- _Brief_: Could you copy exactly the lines below, beginning at the line with "Click the share arrow icon" and stopping after the line with "Given: Click the bust value 32.5", with no pictures?

- _Material provided_:
★ ★ ★
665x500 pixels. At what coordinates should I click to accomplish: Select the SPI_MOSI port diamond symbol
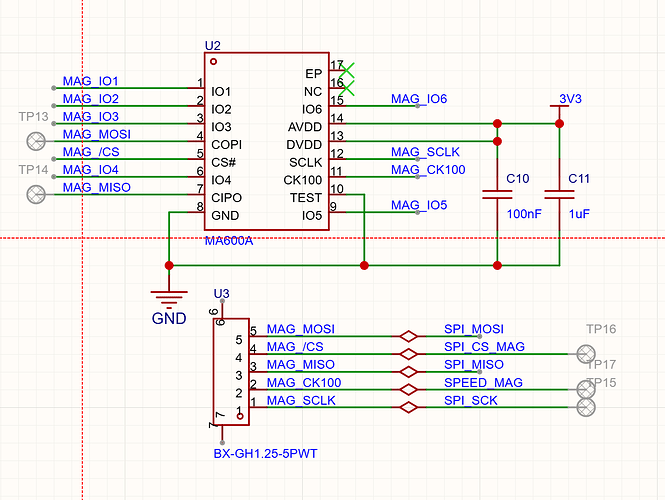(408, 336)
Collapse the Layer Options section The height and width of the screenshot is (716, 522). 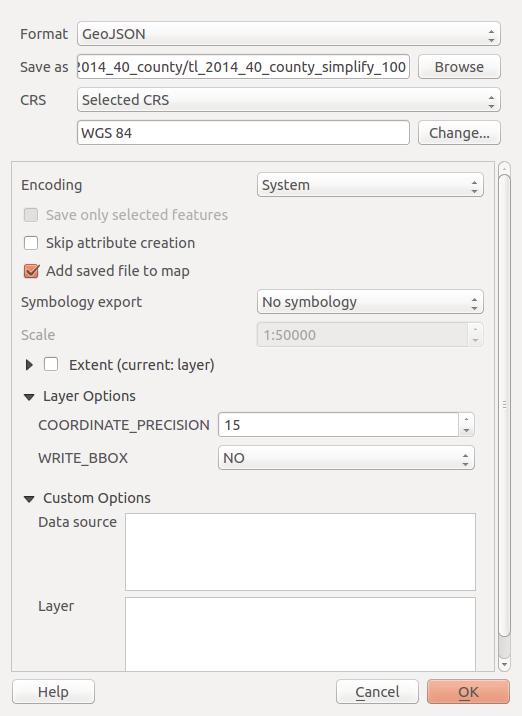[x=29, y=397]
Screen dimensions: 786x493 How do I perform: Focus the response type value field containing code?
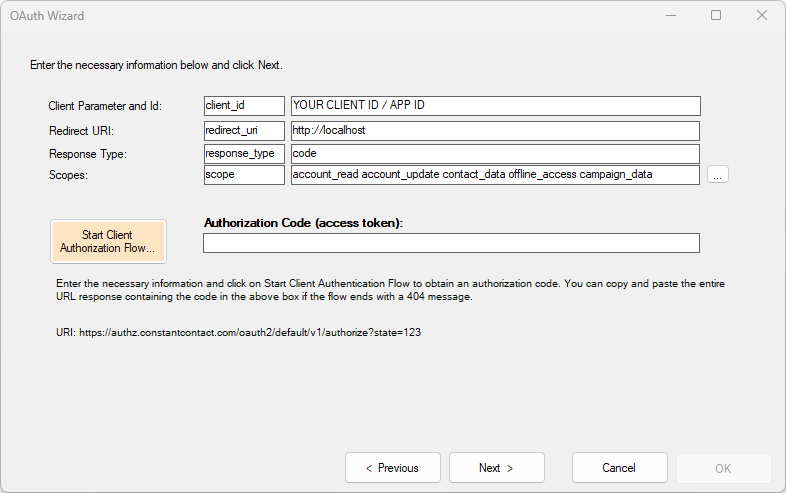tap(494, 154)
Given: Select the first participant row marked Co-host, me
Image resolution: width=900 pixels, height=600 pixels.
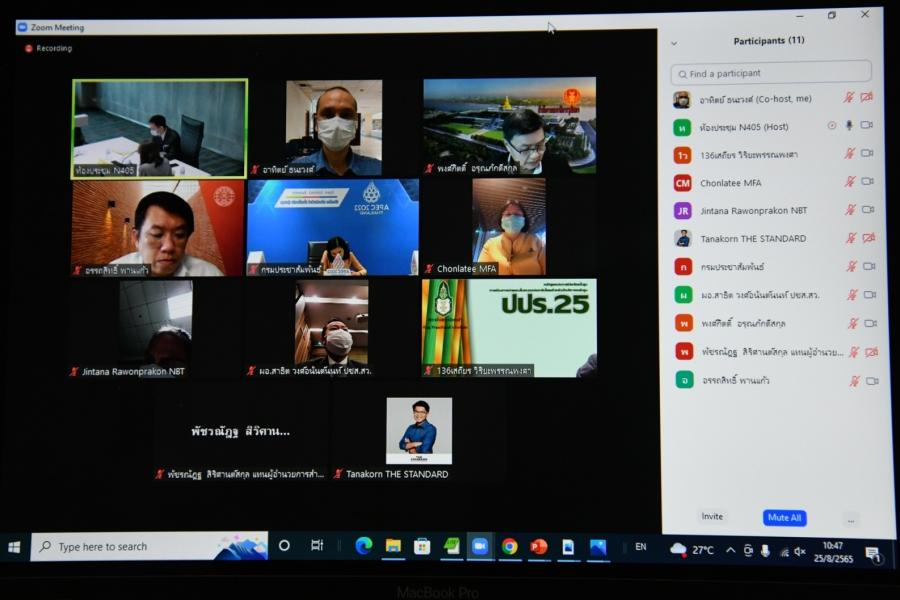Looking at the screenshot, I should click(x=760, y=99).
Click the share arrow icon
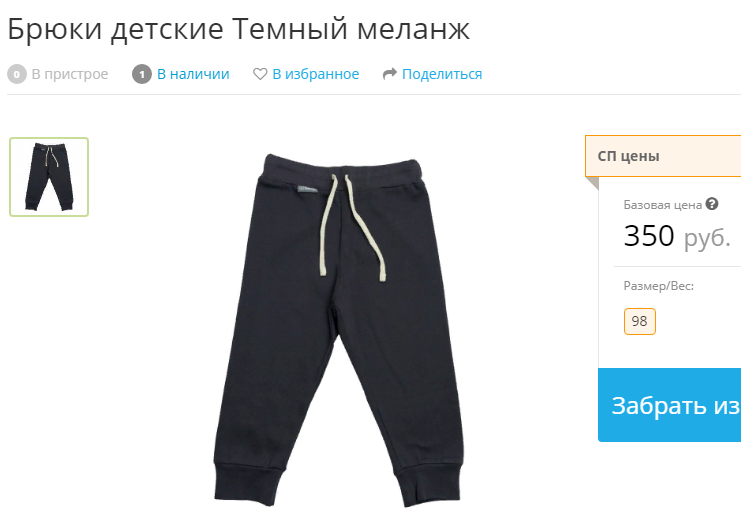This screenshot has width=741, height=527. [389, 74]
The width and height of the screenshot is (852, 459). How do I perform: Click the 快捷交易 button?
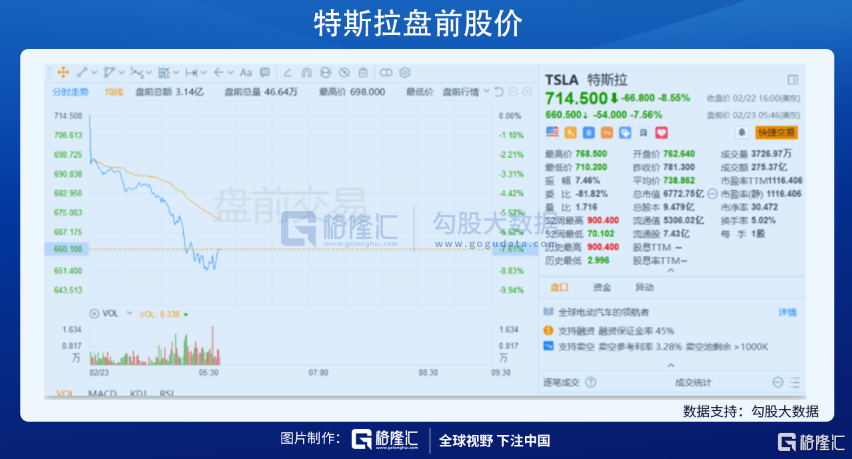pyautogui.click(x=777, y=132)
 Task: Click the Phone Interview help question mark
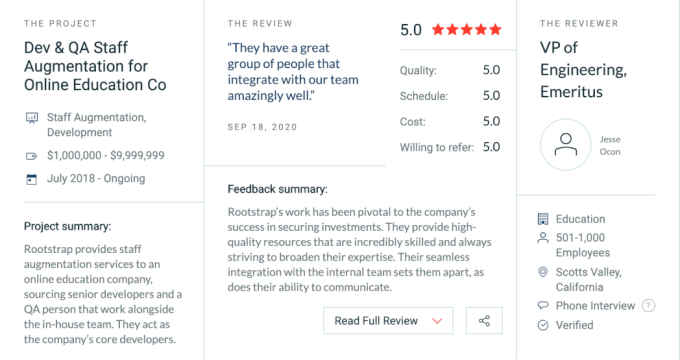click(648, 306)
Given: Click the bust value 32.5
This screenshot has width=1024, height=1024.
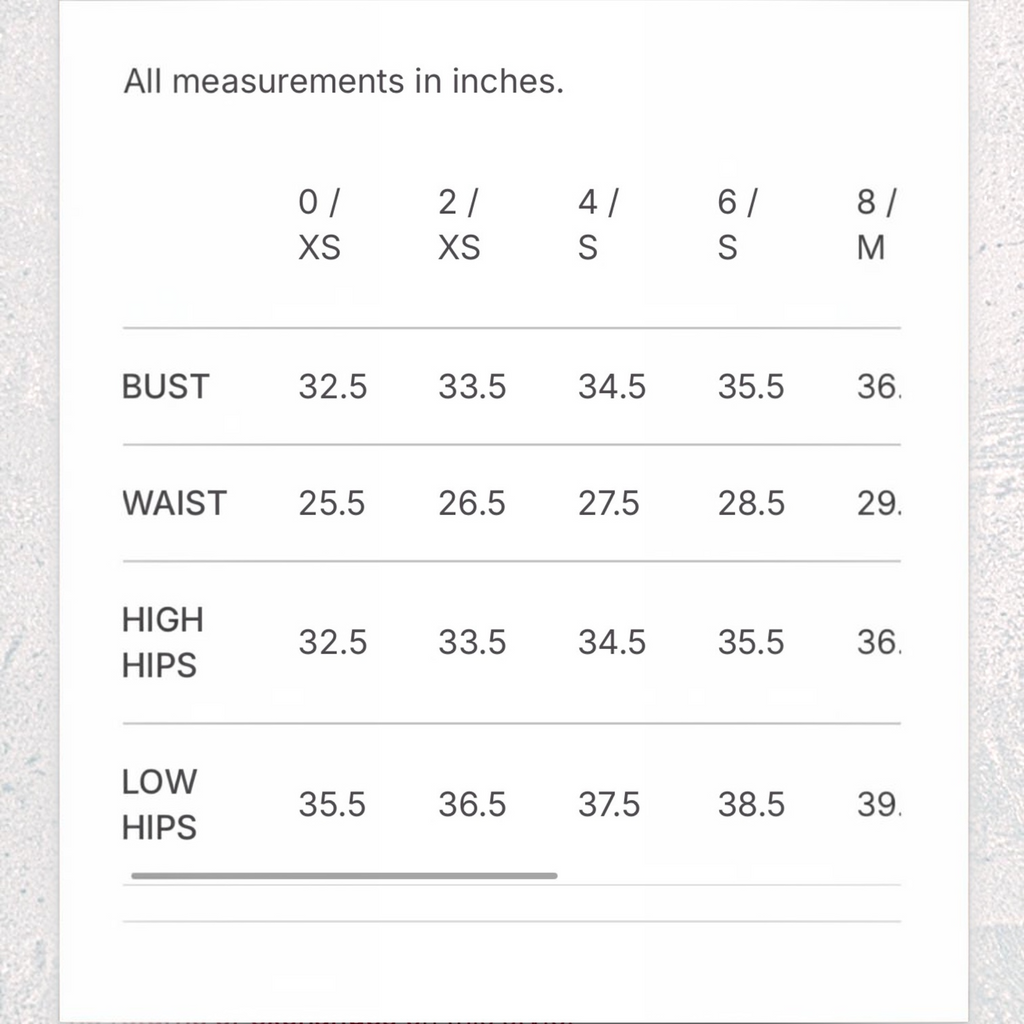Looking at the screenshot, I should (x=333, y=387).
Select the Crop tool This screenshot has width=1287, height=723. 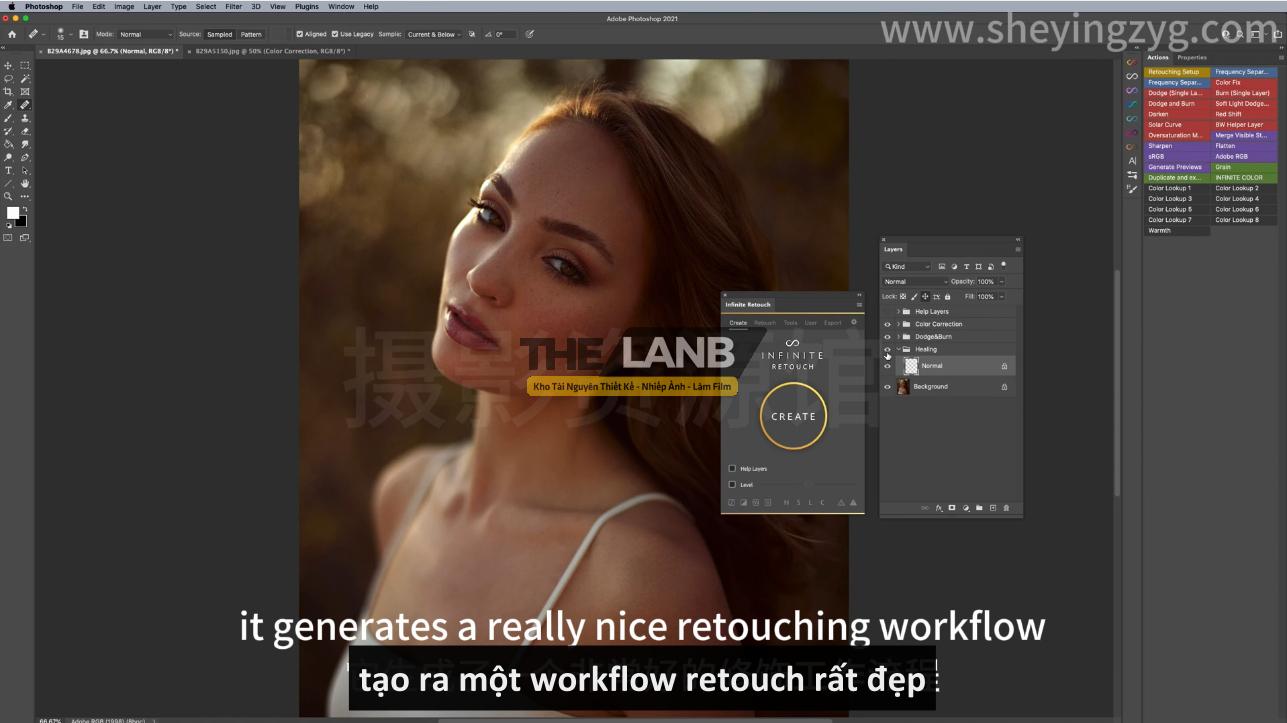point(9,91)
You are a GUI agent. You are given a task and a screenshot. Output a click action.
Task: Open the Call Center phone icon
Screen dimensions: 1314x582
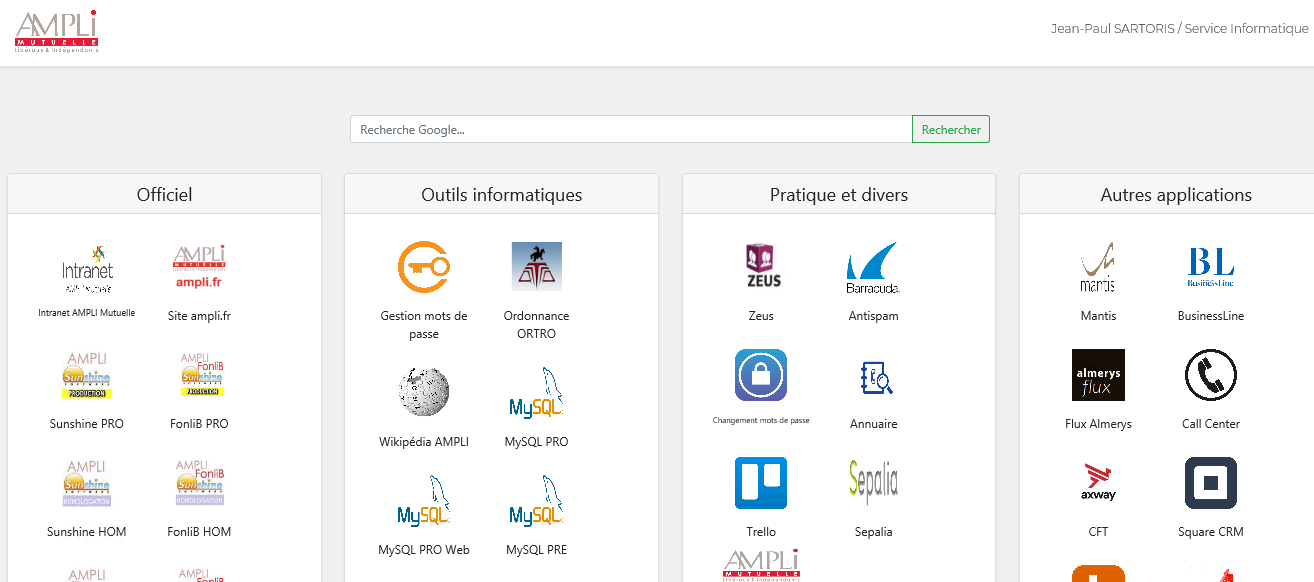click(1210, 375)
★ ★ ★
- _Answer below_:
Click the share arrow icon
This screenshot has width=741, height=527. [389, 74]
The width and height of the screenshot is (852, 459). How do I perform: Click the 快捷交易 button?
pyautogui.click(x=777, y=132)
 Task: Click the Phone Interview help question mark
click(648, 306)
Given: Click the bust value 32.5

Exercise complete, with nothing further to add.